Die Bundeszentrale für gesundheitliche Aufklärung (BZgA)
Die BZgA fördert Gesundheitserziehung und Gesundheitsförderung, um Gesundheitsrisiken vorzubeugen und gesundheitsfördernde Lebensweisen zu unterstützen.
Zur Überwindung von speziellen Zugangsbarrieren – insbesondere sprachlicher und kultureller Art – oder bei besonderem Bedarf finden sich hier mehrsprachige Materialien, Informationen und Hilfestellungen für Multiplikatoren, die auf Menschen mit Einwanderungsgeschichte zugeschnittenen sind.
MiMi-Bestellportal
2003 rief das Ethno-Medizinische Zentrum „Mit Migranten für Migranten (MiMi)“ ins Leben. Es ist das bundesweit wohl erste interkulturelle Gesundheitsprojekt, das die derzeit empirisch erfassten Chancenungleichheiten der in Deutschland lebenden Migrantenbevölkerung durch einen sogenannten „Lotsen-basierten Setting-Ansatz“ angeht. In der jeweiligen Muttersprache motiviert es zudem kultursensibel dazu, gesund zu leben und die Vorteile des deutschen Gesundheitssystems sinnvoll zu nutzen. Das mehrsprachige Portal bietet unter anderem Informationen zu Impfungen, zum Gesundheitswesen und aktuell zum neuen Coronavirus Sars-CoV-2.

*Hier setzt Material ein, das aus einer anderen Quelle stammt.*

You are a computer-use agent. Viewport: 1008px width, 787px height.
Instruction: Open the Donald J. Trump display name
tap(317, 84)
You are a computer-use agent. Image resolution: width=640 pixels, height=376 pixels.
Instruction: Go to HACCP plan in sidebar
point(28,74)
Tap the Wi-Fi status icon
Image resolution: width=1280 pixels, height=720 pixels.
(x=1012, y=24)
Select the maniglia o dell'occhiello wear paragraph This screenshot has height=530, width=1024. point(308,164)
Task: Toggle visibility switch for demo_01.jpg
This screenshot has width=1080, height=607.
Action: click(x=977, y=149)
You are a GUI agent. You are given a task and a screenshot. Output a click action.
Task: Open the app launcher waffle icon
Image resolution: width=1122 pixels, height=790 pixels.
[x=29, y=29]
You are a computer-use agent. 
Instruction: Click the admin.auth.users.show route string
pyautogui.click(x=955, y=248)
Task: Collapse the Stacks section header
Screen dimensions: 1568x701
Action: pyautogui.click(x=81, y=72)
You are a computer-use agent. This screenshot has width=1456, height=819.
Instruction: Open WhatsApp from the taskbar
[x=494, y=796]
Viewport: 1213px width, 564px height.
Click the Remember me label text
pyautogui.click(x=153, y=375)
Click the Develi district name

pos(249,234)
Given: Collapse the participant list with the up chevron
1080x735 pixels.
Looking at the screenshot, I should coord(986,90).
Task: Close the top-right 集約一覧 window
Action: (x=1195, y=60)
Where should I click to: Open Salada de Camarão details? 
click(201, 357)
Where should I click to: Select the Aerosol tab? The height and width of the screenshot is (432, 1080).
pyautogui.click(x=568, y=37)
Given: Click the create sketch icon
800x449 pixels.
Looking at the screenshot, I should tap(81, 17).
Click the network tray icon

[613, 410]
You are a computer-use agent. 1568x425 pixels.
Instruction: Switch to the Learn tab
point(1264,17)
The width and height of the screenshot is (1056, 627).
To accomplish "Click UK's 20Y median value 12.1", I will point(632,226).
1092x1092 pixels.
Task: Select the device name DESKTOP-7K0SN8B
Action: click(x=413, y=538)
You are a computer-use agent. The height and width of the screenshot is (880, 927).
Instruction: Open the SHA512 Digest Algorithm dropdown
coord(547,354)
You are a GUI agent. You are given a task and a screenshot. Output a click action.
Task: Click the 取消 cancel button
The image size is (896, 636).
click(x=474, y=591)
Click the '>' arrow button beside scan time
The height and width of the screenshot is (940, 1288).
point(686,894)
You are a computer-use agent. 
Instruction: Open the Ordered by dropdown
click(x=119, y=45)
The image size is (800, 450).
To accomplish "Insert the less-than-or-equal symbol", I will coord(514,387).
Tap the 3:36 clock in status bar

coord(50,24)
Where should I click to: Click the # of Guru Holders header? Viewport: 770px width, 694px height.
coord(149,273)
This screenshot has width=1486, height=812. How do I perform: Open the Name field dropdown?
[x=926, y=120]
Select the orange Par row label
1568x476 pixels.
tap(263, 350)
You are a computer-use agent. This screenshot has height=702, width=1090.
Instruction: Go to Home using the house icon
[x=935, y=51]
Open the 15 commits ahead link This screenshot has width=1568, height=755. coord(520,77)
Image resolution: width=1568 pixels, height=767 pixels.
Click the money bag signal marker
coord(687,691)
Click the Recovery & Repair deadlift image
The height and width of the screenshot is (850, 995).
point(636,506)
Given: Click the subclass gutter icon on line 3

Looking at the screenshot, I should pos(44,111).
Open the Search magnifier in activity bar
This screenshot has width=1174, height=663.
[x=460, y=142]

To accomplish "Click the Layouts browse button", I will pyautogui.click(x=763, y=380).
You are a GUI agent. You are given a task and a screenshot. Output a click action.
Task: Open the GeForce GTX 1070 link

Unabhängige Patientenberatung
Das kostenlose Angebot der Unabhängigen Patientenberatung richtet sich an alle Interessierten in Deutschland – egal, ob sie gesetzlich, privat oder nicht krankenversichert sind. Die Beratung ist auf Deutsch, Türkisch und Russisch möglich.
Newsletter Interkulturelle Öffnung im Gesundheitswesen der Landesvereinigung für Gesundheit und Akademie für Sozialmedizin Niedersachsen e.V. (LVG)
Arbeitskreis Migration und öffentliche Gesundheit
Die Beauftragte der Bundesregierung für Migration, Flüchtlinge und Integration koordiniert den bundesweiten Arbeitskreis Migration und öffentliche Gesundheit. Das Netzwerk befasst sich mit allen Fragen, rund um die der Verbesserung der gesundheitlichen Beratung und Versorgung von Migrantinnen und Migranten.
Die rund 50 Mitglieder des Arbeitskreises kommen aus den unterschiedlichsten Fachbereichen des öffentlichen Gesundheitsdienstes und des Gesundheitswesens, der Kommunen, der Länder und des Bundes sowie aus fachlich spezialisierten Einrichtungen von Migrantinnen und Migranten. Von Seiten des Bundes sind das Bundesministerium für Gesundheit und die Bundeszentrale für gesundheitliche Aufklärung (BZgA) vertreten.